▸ **Exercise goal**
Every line of the entries that holds the word "flecha" is to be copied.

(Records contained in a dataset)
--- START ---

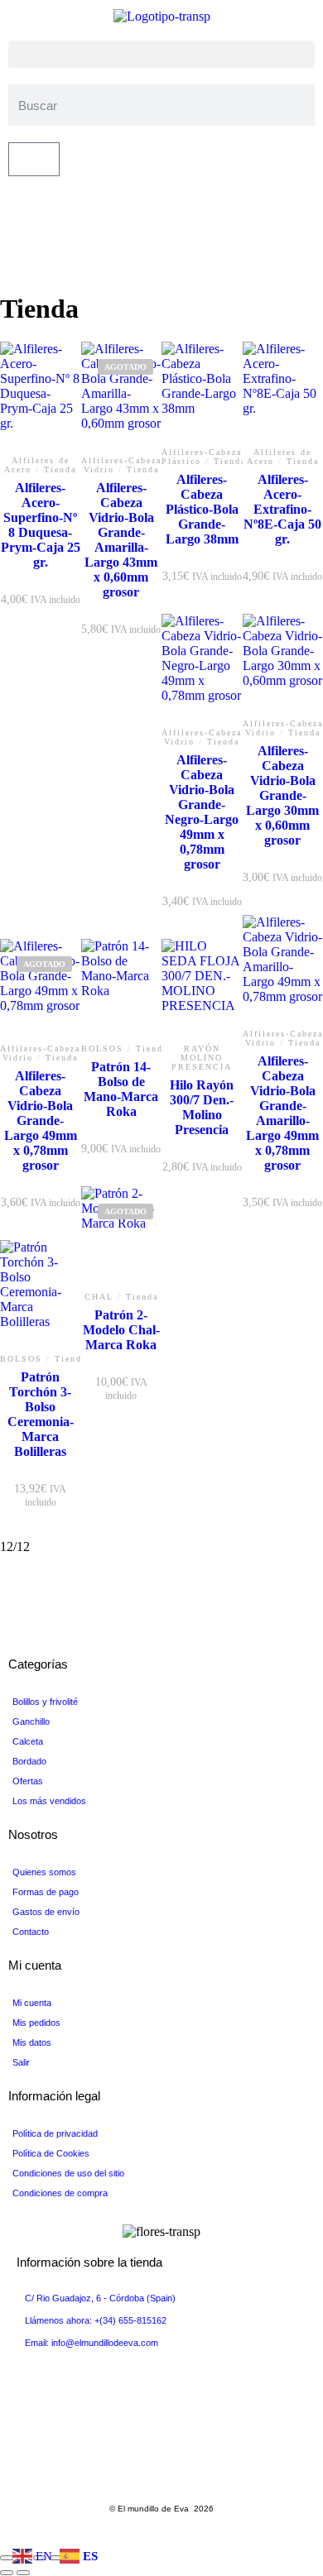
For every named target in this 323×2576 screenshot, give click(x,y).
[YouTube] (13, 230)
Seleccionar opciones (202, 1040)
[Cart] (34, 159)
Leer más (121, 463)
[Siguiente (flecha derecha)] (23, 2572)
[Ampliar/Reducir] (6, 2557)
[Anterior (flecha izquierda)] (6, 2572)
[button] (161, 54)
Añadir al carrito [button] (202, 445)
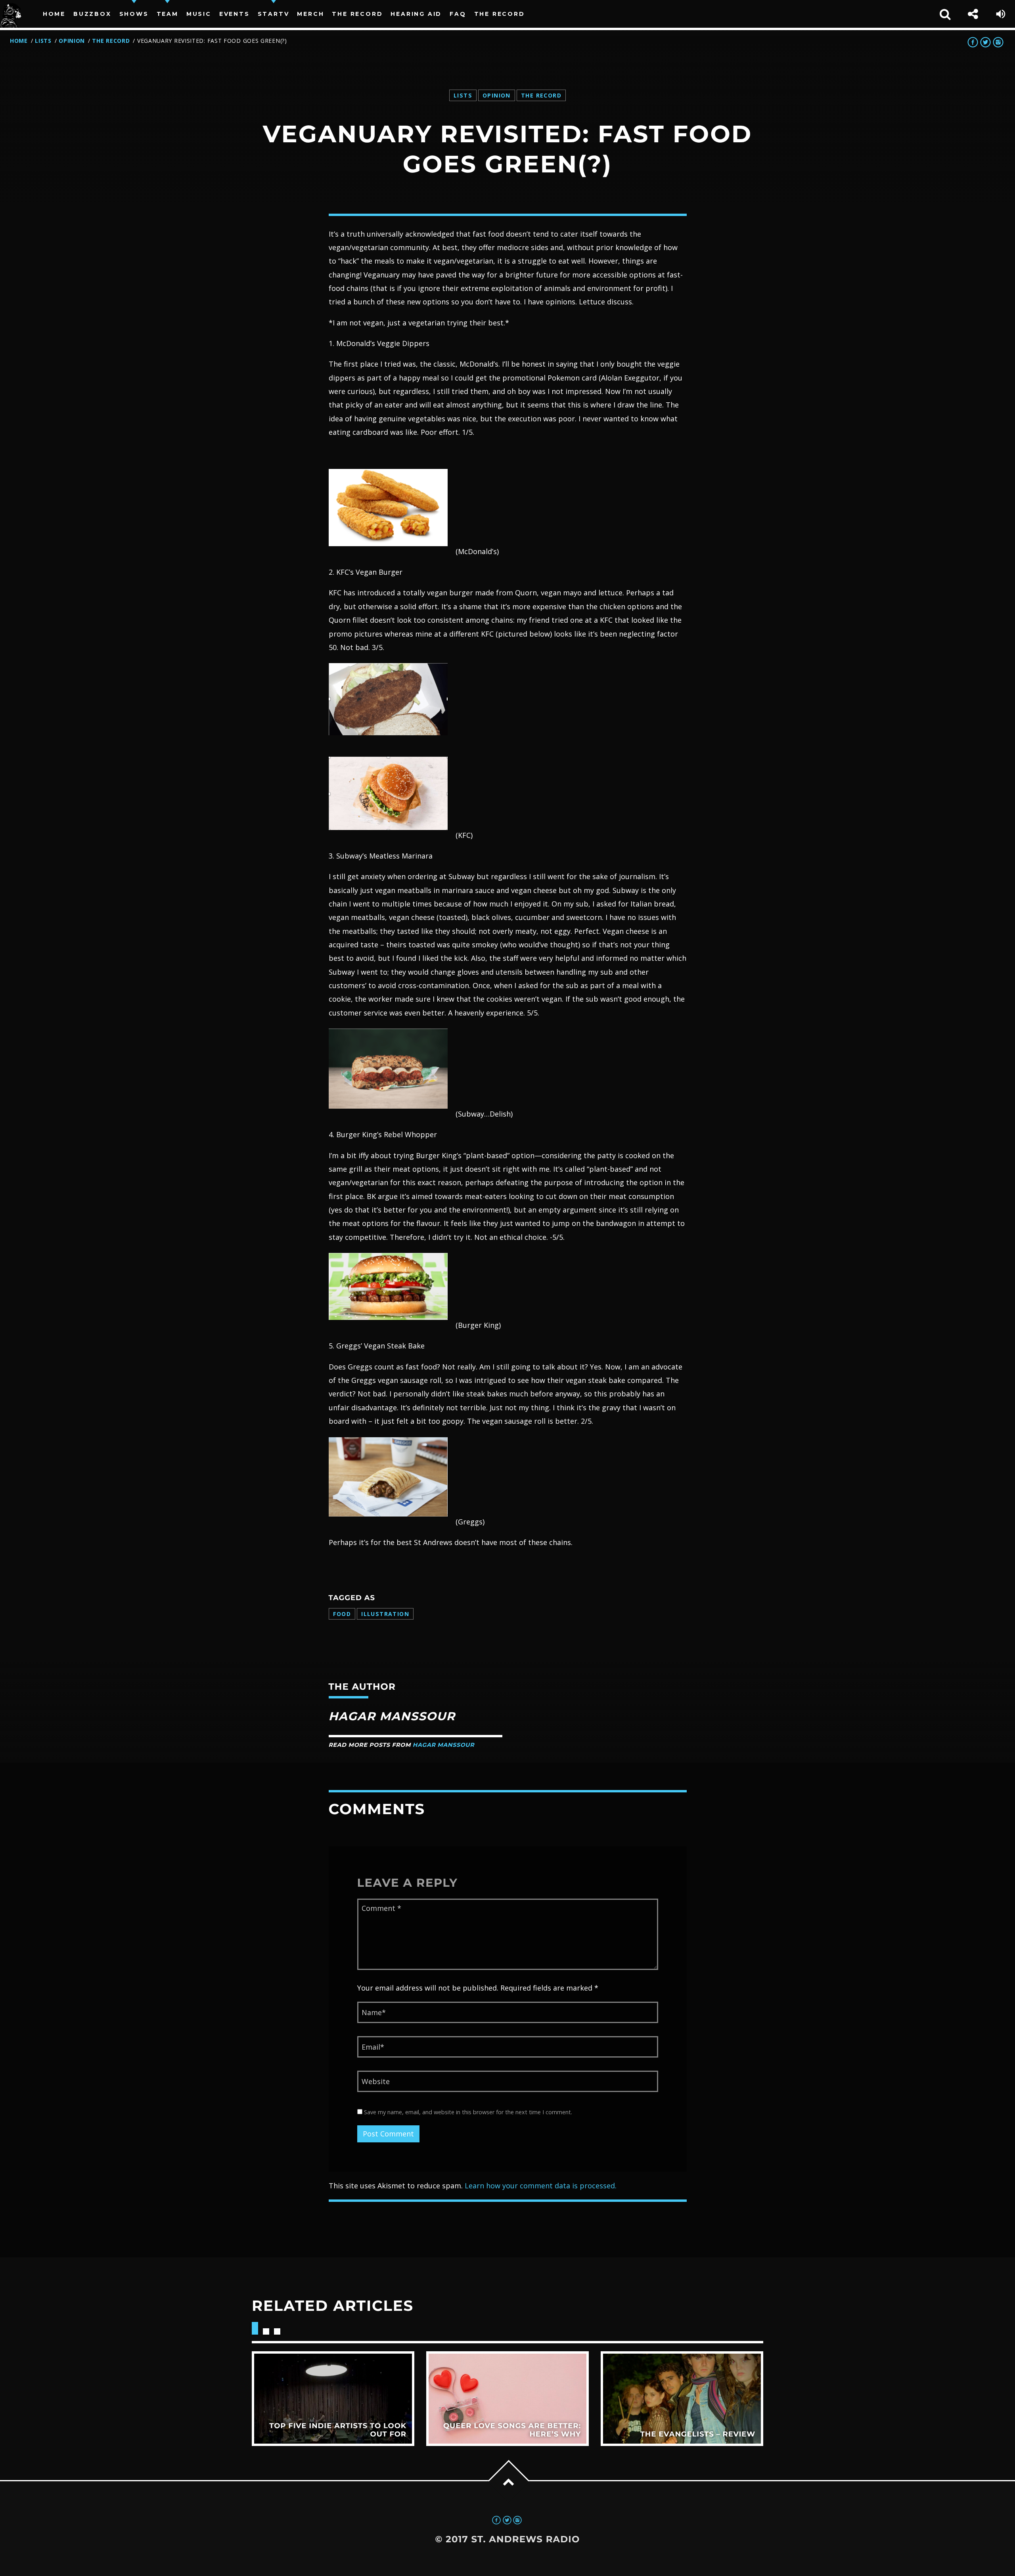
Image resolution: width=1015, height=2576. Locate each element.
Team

--- END ---

▸ **Task output**
[Siguiente (flecha derecha)] (23, 2572)
[Anterior (flecha izquierda)] (6, 2572)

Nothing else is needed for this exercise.